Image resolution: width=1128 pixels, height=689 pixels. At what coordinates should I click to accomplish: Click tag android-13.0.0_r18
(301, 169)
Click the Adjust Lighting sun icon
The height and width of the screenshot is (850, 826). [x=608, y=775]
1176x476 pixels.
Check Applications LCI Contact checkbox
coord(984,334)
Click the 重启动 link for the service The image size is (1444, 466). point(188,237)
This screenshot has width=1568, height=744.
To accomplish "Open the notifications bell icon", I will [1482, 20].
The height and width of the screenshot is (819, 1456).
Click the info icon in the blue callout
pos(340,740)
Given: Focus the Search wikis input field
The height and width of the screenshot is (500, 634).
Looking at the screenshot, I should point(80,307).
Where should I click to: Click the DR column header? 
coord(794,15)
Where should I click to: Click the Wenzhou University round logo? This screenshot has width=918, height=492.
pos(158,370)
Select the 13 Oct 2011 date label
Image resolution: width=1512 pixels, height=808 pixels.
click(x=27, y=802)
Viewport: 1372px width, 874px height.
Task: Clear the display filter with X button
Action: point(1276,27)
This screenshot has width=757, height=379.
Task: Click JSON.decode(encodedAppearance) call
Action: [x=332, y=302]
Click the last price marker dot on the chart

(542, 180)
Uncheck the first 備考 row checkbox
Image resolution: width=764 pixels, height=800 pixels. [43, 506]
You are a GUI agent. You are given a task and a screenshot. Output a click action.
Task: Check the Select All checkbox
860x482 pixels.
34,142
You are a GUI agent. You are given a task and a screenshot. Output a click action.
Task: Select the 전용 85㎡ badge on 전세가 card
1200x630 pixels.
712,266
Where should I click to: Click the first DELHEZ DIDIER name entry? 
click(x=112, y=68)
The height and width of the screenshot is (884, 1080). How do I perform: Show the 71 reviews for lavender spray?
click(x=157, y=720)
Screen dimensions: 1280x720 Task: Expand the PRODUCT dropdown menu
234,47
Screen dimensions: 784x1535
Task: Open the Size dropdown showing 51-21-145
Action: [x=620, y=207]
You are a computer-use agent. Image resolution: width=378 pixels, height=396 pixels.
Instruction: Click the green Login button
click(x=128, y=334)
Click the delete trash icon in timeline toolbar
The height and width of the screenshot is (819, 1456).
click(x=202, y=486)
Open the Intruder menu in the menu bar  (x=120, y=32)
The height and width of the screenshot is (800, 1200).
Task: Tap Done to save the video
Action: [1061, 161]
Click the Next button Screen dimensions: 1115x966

-------

## [Problem to solve]
Retype every line of the data above exactly.

## [Answer for the task]
Image resolution: width=1128 pixels, height=689 pixels. At what coordinates should I click to accomplish: Click tag android-13.0.0_r18
(301, 169)
Click the Adjust Lighting sun icon
The height and width of the screenshot is (850, 826). [x=608, y=775]
1176x476 pixels.
Check Applications LCI Contact checkbox
coord(984,334)
Click the 重启动 link for the service The image size is (1444, 466). point(188,237)
This screenshot has width=1568, height=744.
To accomplish "Open the notifications bell icon", I will [1482, 20].
The height and width of the screenshot is (819, 1456).
Click the info icon in the blue callout
pos(340,740)
Given: Focus the Search wikis input field
The height and width of the screenshot is (500, 634).
Looking at the screenshot, I should point(80,307).
Where should I click to: Click the DR column header? 
coord(794,15)
Where should I click to: Click the Wenzhou University round logo? This screenshot has width=918, height=492.
pos(158,370)
Select the 13 Oct 2011 date label
Image resolution: width=1512 pixels, height=808 pixels.
click(x=27, y=802)
Viewport: 1372px width, 874px height.
Task: Clear the display filter with X button
Action: point(1276,27)
This screenshot has width=757, height=379.
Task: Click JSON.decode(encodedAppearance) call
Action: [x=332, y=302]
Click the last price marker dot on the chart

(542, 180)
Uncheck the first 備考 row checkbox
Image resolution: width=764 pixels, height=800 pixels. [43, 506]
You are a GUI agent. You are given a task and a screenshot. Output a click action.
Task: Check the Select All checkbox
860x482 pixels.
34,142
You are a GUI agent. You are given a task and a screenshot. Output a click action.
Task: Select the 전용 85㎡ badge on 전세가 card
1200x630 pixels.
712,266
Where should I click to: Click the first DELHEZ DIDIER name entry? 
click(x=112, y=68)
The height and width of the screenshot is (884, 1080). How do I perform: Show the 71 reviews for lavender spray?
click(x=157, y=720)
Screen dimensions: 1280x720 Task: Expand the PRODUCT dropdown menu
234,47
Screen dimensions: 784x1535
Task: Open the Size dropdown showing 51-21-145
Action: [x=620, y=207]
You are a computer-use agent. Image resolution: width=378 pixels, height=396 pixels.
Instruction: Click the green Login button
click(x=128, y=334)
Click the delete trash icon in timeline toolbar
The height and width of the screenshot is (819, 1456).
click(x=202, y=486)
Open the Intruder menu in the menu bar  (x=120, y=32)
The height and width of the screenshot is (800, 1200).
Task: Tap Done to save the video
Action: [1061, 161]
Click the Next button Screen dimensions: 1115x966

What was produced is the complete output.